Saturday, March 01, 2008

Can E. Coli be linked to seizures?

A local family is taking their near-tragedy of a year-and-a-half ago and hoping to use it to raise funds for a good cause. Carolyn and Victor Mendoza, along with their son Kevin, will be part of an annual radiothon that will benefit the University of New Mexico Children's Hospital's. The radiothon starts Wednesday and runs through Friday.

In July of 2006, Kevin Mendoza got sick. His parents, Carolyn and Victor, took him to his pediatrician with a bad case of diarrhea. The doctor sent the family to the University of New Mexico Hospital (UNMH) where it was later found that the youngster had contracted E. coli.

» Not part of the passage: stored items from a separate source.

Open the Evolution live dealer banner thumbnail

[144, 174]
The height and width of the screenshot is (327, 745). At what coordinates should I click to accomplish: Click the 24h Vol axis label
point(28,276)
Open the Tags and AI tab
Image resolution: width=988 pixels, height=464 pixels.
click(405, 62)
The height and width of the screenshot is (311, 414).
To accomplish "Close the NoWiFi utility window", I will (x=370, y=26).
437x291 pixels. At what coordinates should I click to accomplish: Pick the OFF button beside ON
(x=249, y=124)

"We're not sure where he got it, but it was about two weeks before the spinach outbreak," Carolyn said.

Since there is no treatment for E. coli, they just had to ride it out, Carolyn said. Kevin was put on an IV to keep him hydrated, and the family waited for the disease to run its course.

Once a child has been exposed to E. coli, there is a chance that it will develop into hemolytic uremic syndrome (HUS). "He was diagnosed with HUS, and three days after he was admitted, his kidneys failed," Carolyn said.

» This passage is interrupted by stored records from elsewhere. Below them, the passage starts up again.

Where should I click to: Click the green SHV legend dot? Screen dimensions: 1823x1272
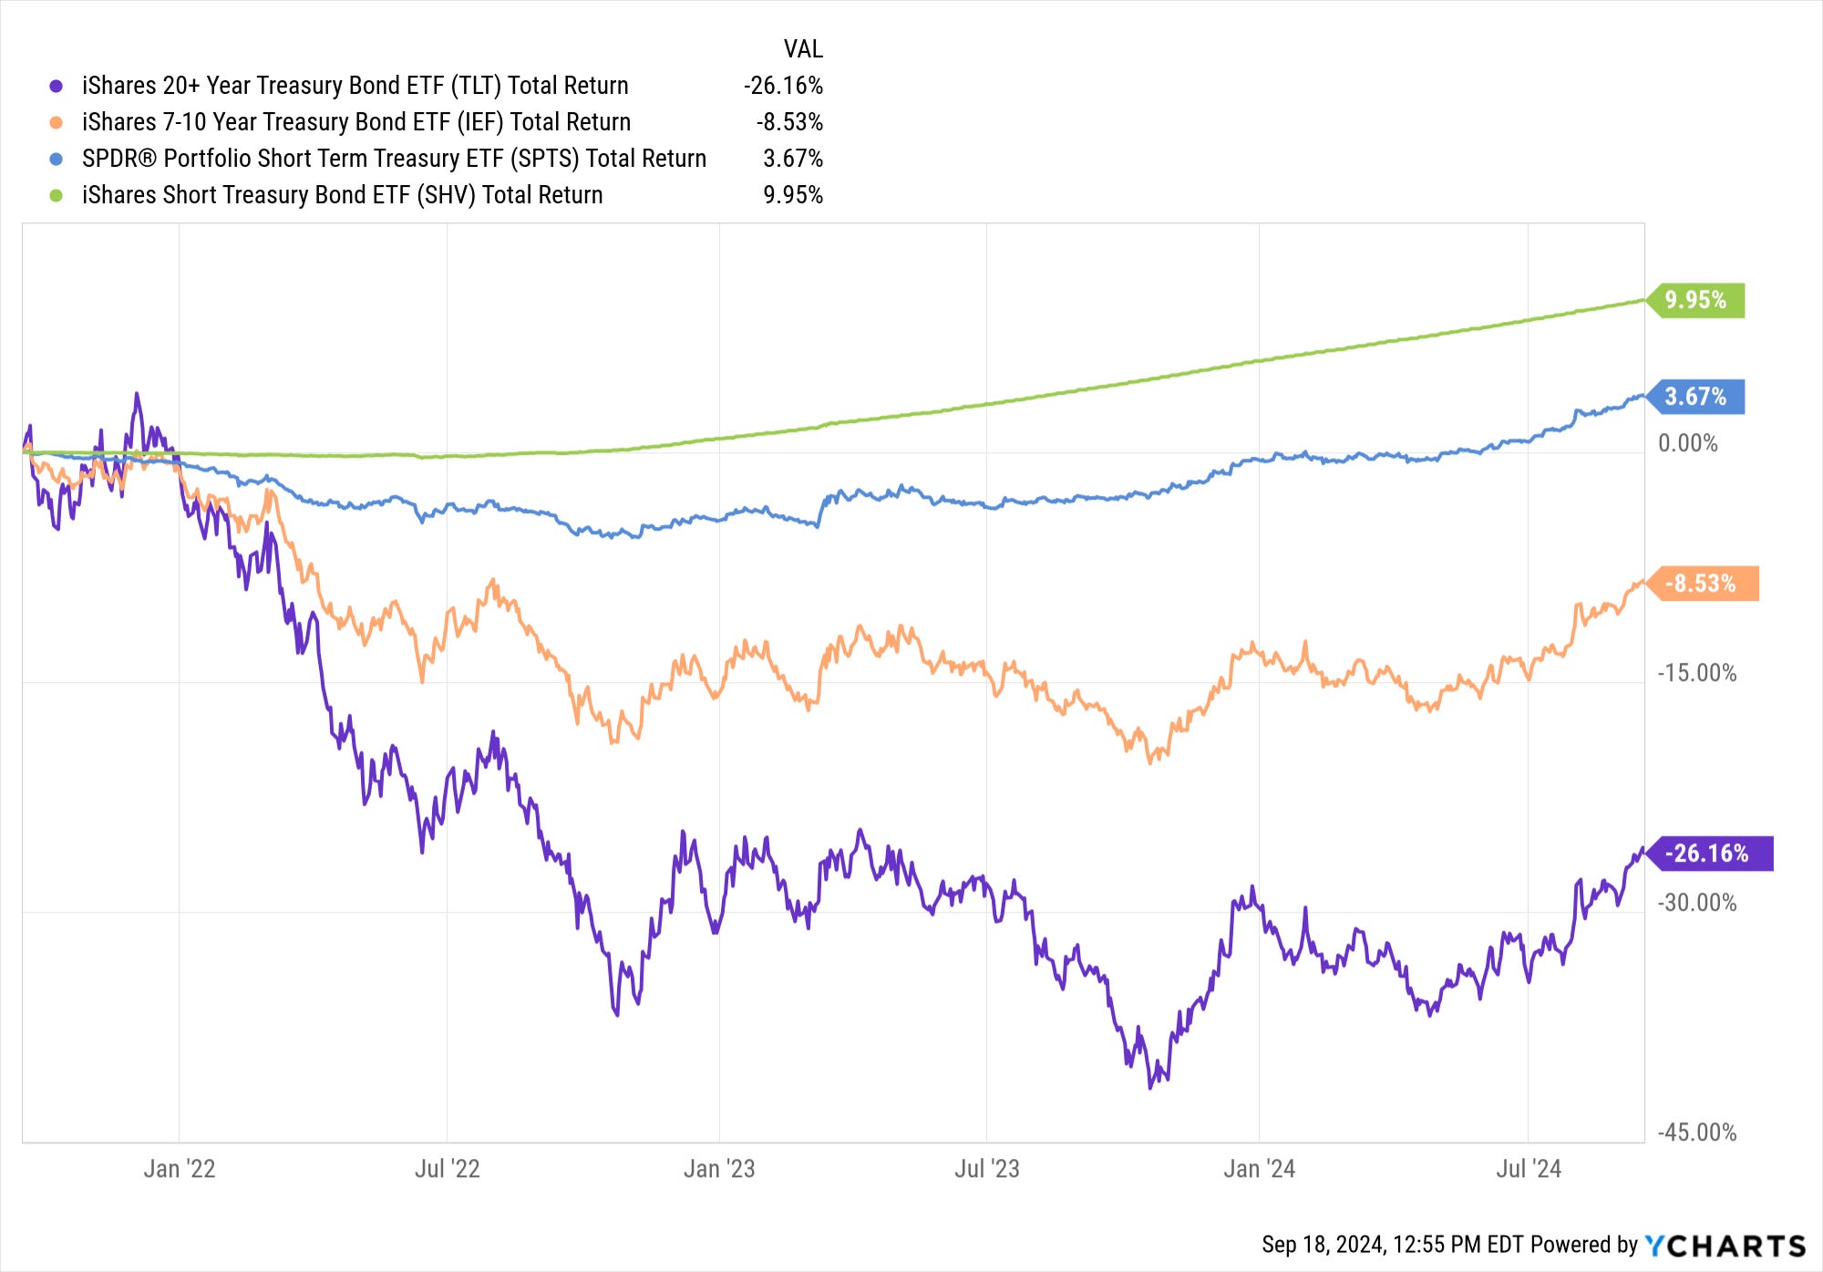[57, 195]
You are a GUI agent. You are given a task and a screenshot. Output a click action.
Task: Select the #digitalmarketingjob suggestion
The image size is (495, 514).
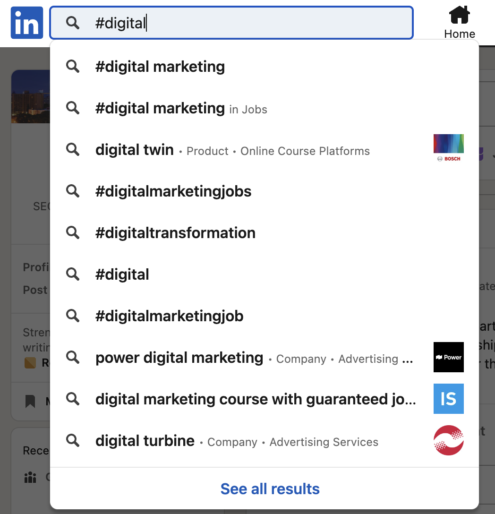point(169,316)
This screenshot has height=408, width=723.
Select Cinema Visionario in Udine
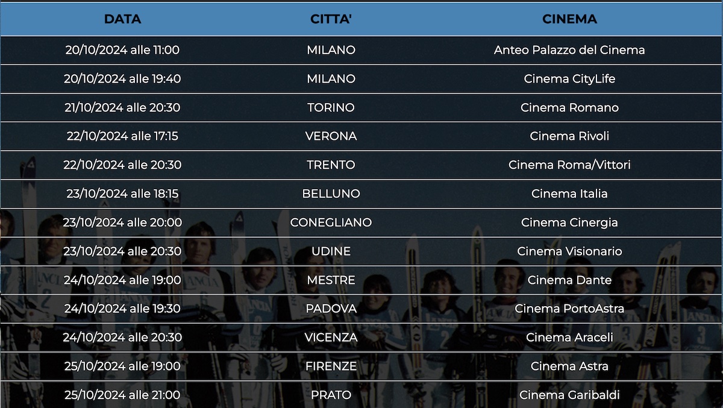[569, 251]
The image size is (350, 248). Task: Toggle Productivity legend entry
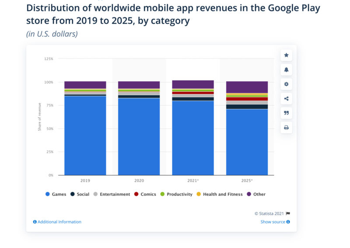(176, 194)
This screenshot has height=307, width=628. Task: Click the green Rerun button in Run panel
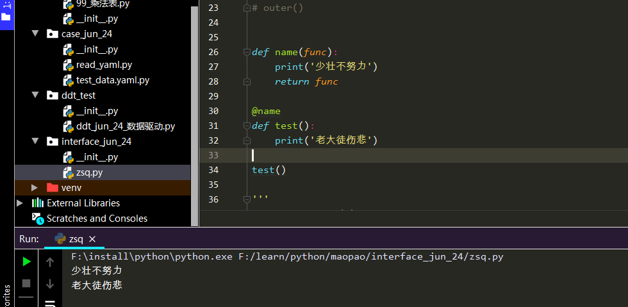tap(26, 261)
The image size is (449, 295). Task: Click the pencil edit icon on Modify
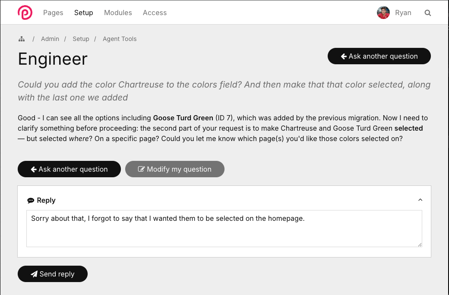(x=141, y=169)
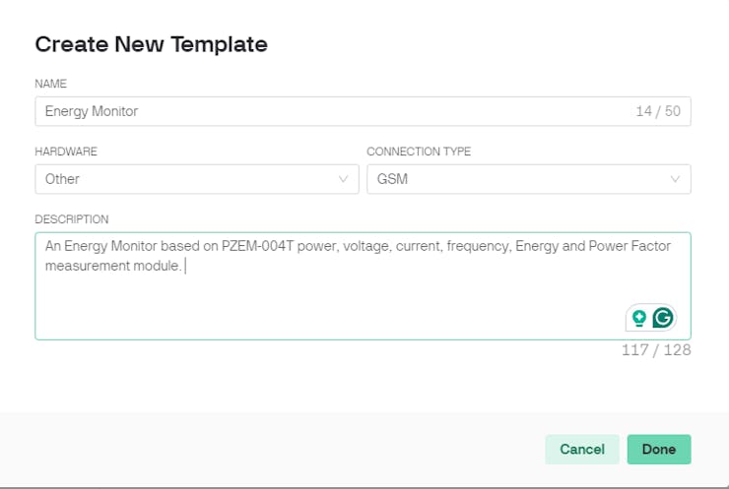Cancel the new template dialog

coord(582,450)
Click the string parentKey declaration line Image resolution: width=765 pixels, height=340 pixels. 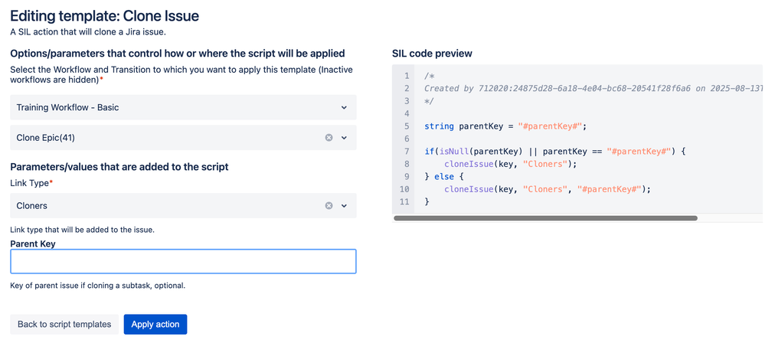tap(505, 126)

Things quickly cascaded from bad to worse — Kevin's lungs filled with fluid, he developed pancreatitis, he required blood transfusions and daily dialysis. "We didn't know when it was going to stop," his mother remembers.

The HUS has different stages, and the further in you get with the syndrome, the higher the fatality rate goes, Carolyn said. At one point, Kevin couldn't control his eye movements and physicians were concerned he was having seizures, Carolyn said.

"They did tests, and he wasn't having seizures, but the next stage is a coma," she said. "He slept for three days straight and didn't open his eyes, but he never went into a coma."

After five weeks of ups and downs, Kevin's kidneys began functioning again, but they are scared and damaged. "Most kids do recover, but with the scar tissue we have a long road ahead," Carolyn said. "We are probably looking at a transplant at some point. The doctors can't say when because they aren't sure what his body will do."

Now that Kevin is out of the woods and home again in Los Lunas, the Mendoza family has been working to help UNMH any way they can. "They have done a lot of things for us," Carolyn said. "We owe tons of thanks to them."

The family has participated in other fundraising efforts for the hospital, which is a Children's Miracle Network hospital, and will be part of the radiothon. "We will be on Friday afternoon," Carolyn said. "I don't really know what to expect. We're just going to tell our story."

Kevin was also featured in a television commercial promoting the radiothon, his mom said. "It's cool to see him in the commercial, but then you remember why," she said. "We thought we were going to lose the little guy."

Jackie, Tony and Donnie of 100.3 The Peak will broadcast the radiothon live from the sixth floor of the UNM Children's Hospital. It will run from 6 a.m. to 6 p.m. nonstop today through Friday.

Listeners can make a pledge by calling 272-1003 or 1-866-811-1003. Visit for more information about the radiothon.

On Thursday, Feb. 28, those wishing to make donations to the radiothon can visit seven Albuquerque restaurants that will be donating a percentage of their sales that day to the radiothon. The restaurants are Applebee's, Boston's Gourmet Pizza, Golden Corral, Hot Dog On A Stick, Jersey Jacks, Red Robin and Texas Land and Cattle Co.